Thursday, August 11, 2016

Monitoring and detecting memory leaks in java application

So your application is running out of memory, you’re spending days and nights analyzing your application hoping to catch the memory holes in your objects.

What is Memory Leak?
Memory leak is a bug that mainly occurs when a program does not release the memory it has obtained for temporary use.
Definition of Memory Leak: objects are no longer being used by the application, but Garbage Collector cannot remove them because they are being referenced.

How to determine if Memory Leak exists in a Java application?
If the application throws java.lang.OutOfMemoryError or if the program takes more time to execute than is required normally then there could be a memory leak in the application. There are various third party tools to detect and fix memory leaks but it is always better to prevent one from happening

The below steps will explain how to monitor and detect your memory leaks to make sure your app is on the safe side.

1. Memory leak suspicion
If you have a suspicion, there is a memory leak a convenient way to make sure it’s really there is using jconsole. You can locally or remotely connect jconsole to your app and let it monitor for a while (Hour, Half day, Overnight, Week.) After connecting jconsole to your app start analyzing the “Memory” tab. A memory leak suspicion would look like this:

2. How to find the leaking sources in your application
For this purpose, I recommend using jvisualVM. this tool is part of the JDK. Inside jvisualVM you can take Heap Dump (Inside the “Monitor” Tab). Please keep in mind that it’s not possible to create Heap-Dump remotely. You’ll need to either run jvisualvm on the same machine or execute jmap command to produce a Heap-Dump file and import it later into jvisualvm.
* Jmap is an oracle tool that prints all objects memory map tree for a given process.
So basically you run the jmap on your remote server (for instance your production environment) and then analyze that file locally. I recommend to do several Heap dumps. That will give you better picture whether you have memory leaks or not.
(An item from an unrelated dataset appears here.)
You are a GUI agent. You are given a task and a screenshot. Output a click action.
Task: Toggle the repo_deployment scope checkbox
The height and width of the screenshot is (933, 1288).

3. Analyzing the Heap dump file
I personally like to use MAT (Eclipse Memory Analyzer) (http://www.eclipse.org/mat/). MAT takes the heap dump file and helps you find memory leaks. MAT shows exactly which instances have memory growth suspects. You might notice Java libraries instances as a ‘Problem Suspect’ such as: “java.lang.Class” but this is normal.

Example for a leak detection


Here you can see the exact instance which is suspected as a leaking component.

4. Analyze suspected objects
Next step is to press on the details field of the suspected instance and investigate the objects inside:


In the above example we can see clearly that field of type TreeMap is growing.

5. Fix your leak and run the test again
Now what’s left is to understand and fix your leaking source – but of course this is individual for each object. These step-by step directions will help you detecting the leaking memory objects.